Never the less, while I was at Grainger this morning picking up supplies for another project I also grabbed a DPDT relay, part no. LY2-AC110/120, to make another version of the arcade button light switch.  This is how I would make the switch if I was going to be purchasing parts for it.

Here is a schematic.  This sort of design has been around for ages.  I guess people used to use relays for all kinds of control applications and called it Relay Logic




* Update *

A few people have asked for more pictures of what wires go where.  Unfortunately, I do not have any photographs that would be useful.  I did draw the picture below, though and I know of at least one person that built this switch based on it.  If you are unfamiliar with working with 120v household wiring be sure to ask someone who is in the know for some help.  Getting a shock from 120vac is unpleasant. 




Below is a picture of the microswitches in the arcade pushbuttons.  As you can see they are more than capable of switching the voltage and current required for this design.




So, wire it all up, apply some hot glue and drink some coffee.








And then take an action video.  I am switching my frequency counter in this video.  It is kind of handy anyway as the power switch for the counter is on the back of the unit.  I don't always use my frequency counter, but when I do, it's a pain to turn it on.  Well, not anymore.


13 comments:

Bryce D. said...

Thanks for posting this, I'm making a similar light switch for my office however I'm using four buttons (2 for the light and 2 for the fan.) With four buttons would I simply purchase two relays and wire them seperately or is there a way to only use one relay for both sets of buttons? I'm an electrical noob so I appreciate the help!

Pete said...

Hi Bryce,

You will need to use two relays if you want to control the light and fan independently.

Best of luck,

Pete

Bryce D. said...

Thanks, much appreciated. Is there any way to get a better look at where each wire is soldered to each contact point? Perhaps I just need someone with a better understanding of circuit diagrams to explain your design to me. My experience reading them = zero. =)

Pete said...

Bryce D,

I have updated the blog post with a pictorial schematic that shows what connections to make on the parts. I hope this is helpful to you.

-Pete

Bryce D. said...

that helps a ton! Thank you again. I'll be picking up my relays on the way home today!

Anonymous said...

Great! BTW your video no longer works :(

Pete said...

Thanks Anon. Should be fixed now.

-Pete

Josh Lindquist said...

Is there any way to use just a single arcade button as an on/off switch? I am working on finishing my basement which will include having all my A/V equipment built in to the wall under my staircase, and was thinking of using a single button to power up some repurposed PC fans to exhaust the heat from these components...

Pete said...
This comment has been removed by the author.
Pete said...

Hi Josh,

The short answer is " Yes " however, not without additional components.

Using a different relay, 2 resistors and a capacitor ( oh, and a separate power supply too ) you can achieve your goal.
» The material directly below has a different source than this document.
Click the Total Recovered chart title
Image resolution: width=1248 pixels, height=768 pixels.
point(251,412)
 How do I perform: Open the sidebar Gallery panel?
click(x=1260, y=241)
Here is a link to an example I found online http://radiomagonline.com/notebook/radio_pushonpushoff_switch_2/

Once you resolve yourself to having additional components however, there is really no end to the number of ways you could toggle the output of a relay.

Good Luck!
-Pete

matt hutson said...

If i want to make the exact same one as you (but in red and blue), what exactly do I have to order? im kind of new to this stuff and don't want to electrocute myself. thanks for the help,
Matt H.

Pete said...

Hi Matt Hutson,

I don't want you to electrocute yourself either, so please be careful and ask a friend for help if you are unsure of your ability to remain safe with this project.
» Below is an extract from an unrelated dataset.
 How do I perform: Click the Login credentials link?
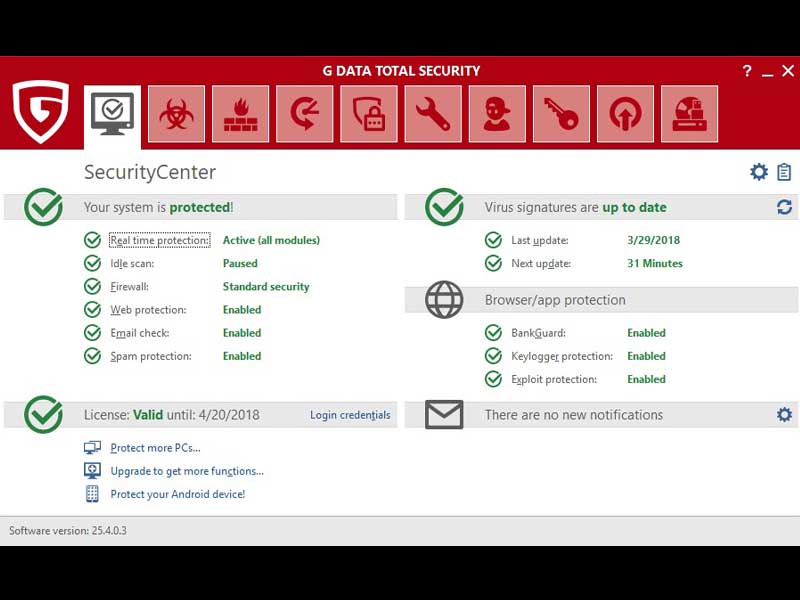coord(350,415)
Having said that the parts you will need are the relay ( find link in blog post ) and the buttons which you can find here http://na.suzohapp.com/pushbuttons/539200xx.htm

There are other components like the extension cord, electrical box and wall plate but you can source them at your local hardware store.

Best of luck!

Philippe Lafortune said...

This would look great beside my arcade machine..
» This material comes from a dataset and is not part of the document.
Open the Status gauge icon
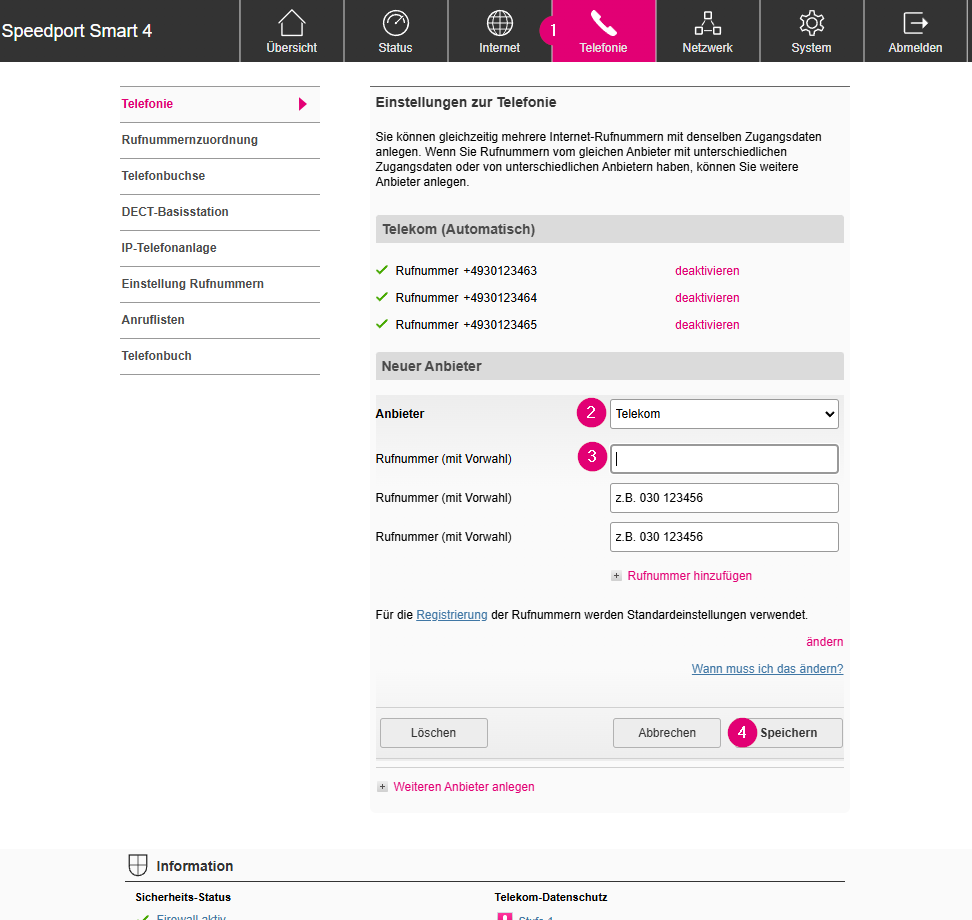Image resolution: width=972 pixels, height=920 pixels. (395, 24)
How about making a step-by-step and detail video on how to built one. I am sure many of the arcade fanatics scene would love to see it and built one themselves.

In order to make this interesting for yourself, I would suggest you make this a project supported on kickstarter.com and have people pledge a few dollars to make this video project a reality. Something to make it worth your while.

I for one would participate. Let me know if this is something you would consider.. thanks!